> 読解文:
◇ ◇ ◇ ◇ ◇ ◇ ◇
母の名前は「タモヨ」という。もう十年以上離れて暮らしているが、実家に帰ると、母が最近作るのに凝っているらしい料理が出てくる。例えば塩漬けレモン、トマトと玉ねぎの甘酢サラダ、塩こうじの鶏肉、じっくり煮込んだスパイスカレー、ホームベーカリーで焼いたパンなどだ。

「これ、美味しいのよ」

タモヨは食べる前から、こう言ってくる。そして口に入れ、味わおうとしている時に、すぐさま重ねて言う。

「これ、美味しいでしょ?」
「…うん、そうだね。この組み合わせは珍しいね。…ちょっと今よく味わってる」
「これね、美味しいのよ。評判で、また作ってってみんなに言われるのよ」
「そうなんだ」
「この間テレビで観たのよね。作ったら簡単なのよ。あんたたちも作ったらいいわ。もっと食べなさいよ」
「他のものもたくさんあるから、そっちも食べたいんだけど」
「持ってくるわね、美味しいから」

たしかに、とても美味しくはある。母の料理は昔から好きだ。タモヨは愛情たっぷりの山盛りで持ってくる。

「これね、美味しいからね、持って帰る?」
「いや…うち今、冷蔵庫に食べ物たくさんあるんだよね」
「包んどくわよ」

そう、タモヨは基本的に人の話をまったく聞いていないのである。
◇ ◇ ◇ ◇ ◇ ◇ ◇
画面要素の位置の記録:
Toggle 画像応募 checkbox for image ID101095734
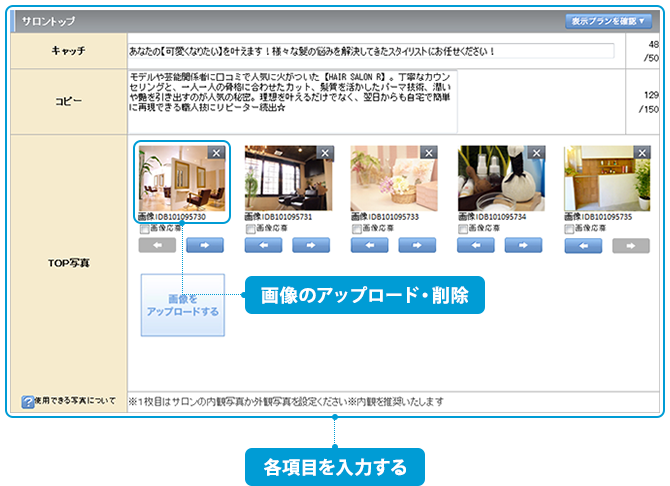Viewport: 670px width, 486px height. [464, 229]
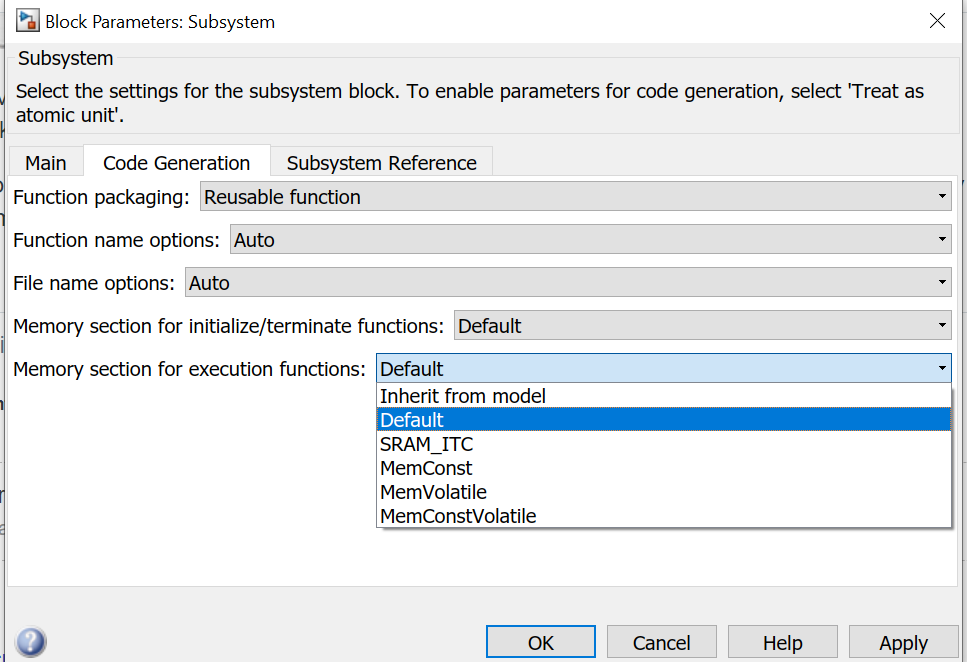This screenshot has width=967, height=662.
Task: Close the Block Parameters dialog
Action: click(937, 21)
◇ ◇ ◇ ◇ ◇ ◇ ◇
> 指示 A: 母タモヨの料理についての文章によると、筆者は母と離れて暮らしてどのくらいになりますか。
> 指示 B: 母の料理についての文章から、次の一文を英語に訳してください:「そう、タモヨは基本的に人の話をまったく聞いていないのである。」
> 指示 C: 母タモヨの料理についての文章を、最後の一文に続けて書き進めてください。

> 解答 A: 十年以上です。

> 解答 B: Yes, Tamoyo basically doesn't listen to what anyone says at all.

> 解答 C:
昔からこんなに人の話を聞いていなかったかどうかはあまり覚えていないが、父によると昔からそうだったという。タモヨは、父とおばと三人暮らしだが、父もおばもあまり話さないから、喋りたくて仕方ないのかもしれない。

この間父が、妻が髪をショートにしたことに気づいて「髪短くしたんだね」と言った時、「私も切ったのよ。15cm! 似合うでしょ!」と、会話をしている二人の間に頭を差し出し、タモヨは勢いよくカットインした。

タモヨは毎年の誕生日プレゼントに、競泳用の水着を希望する。水泳教室で着るためなのだが、この間の誕生日に贈った直後、なぜか、食卓の前で着用した写真をLINEで送ってきた。「お父さんが撮ってくれて、似合うって言ってくれました」と笑顔で、「頑張ります、スイミングーー」と謎の意気込みだ。息子としては、古希を過ぎた母の水着姿は別段見たくもないし、足元が健康サンダルなのが気になるが、父に褒められ嬉しそうにしているのは良いことである。